The event combines plenary meetings and specialized forums with exhibitions, competitions, technology demonstrations and industry-related activities. Participants have included government officials, researchers, representatives of international organizations, technology companies, and investors. Since 2024, organizers have used the expanded English title World AI Conference and High-Level Meeting on Global AI Governance.

==History==

The first WAIC was held in Shanghai in 2018. The United Nations Industrial Development Organization (UNIDO) participated as an international institutional partner and subsequently continued to support the conference.

At the opening of the 2019 conference, Elon Musk and Jack Ma held a public discussion about artificial intelligence, automation and space exploration. Reuters described the appearance as part of the opening programme of the annual conference.

Because of the COVID-19 pandemic, the 2020 edition was held mainly online from 9 to 11 July.

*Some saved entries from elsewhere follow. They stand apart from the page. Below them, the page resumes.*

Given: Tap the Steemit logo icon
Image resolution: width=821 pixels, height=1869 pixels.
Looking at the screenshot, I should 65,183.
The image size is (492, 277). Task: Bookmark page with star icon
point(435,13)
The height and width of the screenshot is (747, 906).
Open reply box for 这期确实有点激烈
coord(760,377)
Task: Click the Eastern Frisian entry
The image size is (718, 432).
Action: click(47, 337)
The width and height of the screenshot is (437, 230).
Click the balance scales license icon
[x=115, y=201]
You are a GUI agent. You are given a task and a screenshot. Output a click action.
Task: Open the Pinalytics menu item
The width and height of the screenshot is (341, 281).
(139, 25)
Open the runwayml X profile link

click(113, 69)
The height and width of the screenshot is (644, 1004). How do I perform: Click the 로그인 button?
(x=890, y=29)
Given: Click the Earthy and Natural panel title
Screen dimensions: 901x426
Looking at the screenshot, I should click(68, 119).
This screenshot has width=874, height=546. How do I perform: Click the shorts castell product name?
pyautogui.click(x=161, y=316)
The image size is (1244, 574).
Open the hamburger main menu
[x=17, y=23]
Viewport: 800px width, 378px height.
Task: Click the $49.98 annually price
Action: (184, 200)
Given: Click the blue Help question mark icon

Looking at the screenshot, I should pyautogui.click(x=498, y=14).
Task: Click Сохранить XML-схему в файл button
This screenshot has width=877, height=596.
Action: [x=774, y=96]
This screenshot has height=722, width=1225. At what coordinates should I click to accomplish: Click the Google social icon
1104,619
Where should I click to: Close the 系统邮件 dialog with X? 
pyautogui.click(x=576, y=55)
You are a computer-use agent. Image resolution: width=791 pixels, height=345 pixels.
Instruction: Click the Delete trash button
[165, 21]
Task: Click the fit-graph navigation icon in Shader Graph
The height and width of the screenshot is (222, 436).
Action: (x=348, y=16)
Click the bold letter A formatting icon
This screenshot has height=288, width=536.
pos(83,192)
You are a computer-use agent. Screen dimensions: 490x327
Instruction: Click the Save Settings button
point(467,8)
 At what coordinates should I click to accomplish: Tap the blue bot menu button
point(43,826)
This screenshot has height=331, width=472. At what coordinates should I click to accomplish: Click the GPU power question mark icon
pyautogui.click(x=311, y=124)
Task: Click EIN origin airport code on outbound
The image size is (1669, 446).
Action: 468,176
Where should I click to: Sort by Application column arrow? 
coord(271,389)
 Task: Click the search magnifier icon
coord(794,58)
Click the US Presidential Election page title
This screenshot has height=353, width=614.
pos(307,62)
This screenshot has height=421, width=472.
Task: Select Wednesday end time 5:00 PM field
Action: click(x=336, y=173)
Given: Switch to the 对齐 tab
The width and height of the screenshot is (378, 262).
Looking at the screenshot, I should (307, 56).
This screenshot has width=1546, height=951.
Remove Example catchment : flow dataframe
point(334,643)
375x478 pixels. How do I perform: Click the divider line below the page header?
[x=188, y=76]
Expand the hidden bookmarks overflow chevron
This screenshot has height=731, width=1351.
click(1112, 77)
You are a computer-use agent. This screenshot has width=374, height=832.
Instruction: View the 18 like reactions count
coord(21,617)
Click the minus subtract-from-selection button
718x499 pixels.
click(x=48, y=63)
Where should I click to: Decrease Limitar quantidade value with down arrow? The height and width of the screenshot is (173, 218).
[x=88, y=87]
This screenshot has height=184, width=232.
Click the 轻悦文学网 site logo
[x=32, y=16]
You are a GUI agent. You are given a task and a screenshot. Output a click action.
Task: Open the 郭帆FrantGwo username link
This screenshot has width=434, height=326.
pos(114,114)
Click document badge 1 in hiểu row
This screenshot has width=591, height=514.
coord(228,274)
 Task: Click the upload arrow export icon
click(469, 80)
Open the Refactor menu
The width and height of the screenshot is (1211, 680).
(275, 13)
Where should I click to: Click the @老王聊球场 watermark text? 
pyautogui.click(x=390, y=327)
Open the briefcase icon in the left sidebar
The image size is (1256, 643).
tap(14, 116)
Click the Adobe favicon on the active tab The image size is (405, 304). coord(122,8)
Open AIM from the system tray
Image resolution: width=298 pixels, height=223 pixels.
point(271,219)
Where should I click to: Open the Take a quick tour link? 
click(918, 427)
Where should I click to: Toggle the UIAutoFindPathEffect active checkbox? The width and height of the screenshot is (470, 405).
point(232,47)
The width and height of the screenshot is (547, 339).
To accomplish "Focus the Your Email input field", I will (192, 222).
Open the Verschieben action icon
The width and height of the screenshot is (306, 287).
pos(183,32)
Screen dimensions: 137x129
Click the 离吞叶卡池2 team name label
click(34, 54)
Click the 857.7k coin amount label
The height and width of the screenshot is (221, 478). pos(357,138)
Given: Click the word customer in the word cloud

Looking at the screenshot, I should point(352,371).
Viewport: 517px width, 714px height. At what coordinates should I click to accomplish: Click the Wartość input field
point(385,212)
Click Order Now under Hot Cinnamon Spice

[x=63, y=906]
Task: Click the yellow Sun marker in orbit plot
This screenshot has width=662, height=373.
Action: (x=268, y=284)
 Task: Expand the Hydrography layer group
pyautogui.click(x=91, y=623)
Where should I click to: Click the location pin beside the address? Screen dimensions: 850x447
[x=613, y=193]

Its programme included livestreamed sessions and a three-dimensional virtual exhibition platform.

The 2023 conference was held from 6 to 8 July at the Shanghai World Expo Center and the Shanghai World Expo Exhibition and Convention Center, with additional venues in other parts of the city. Its programme included two plenary sessions, thematic forums and forums organized by companies and other participating institutions. During the conference, UNIDO launched the Global Alliance on Artificial Intelligence for Industry and Manufacturing, known as AIM-Global.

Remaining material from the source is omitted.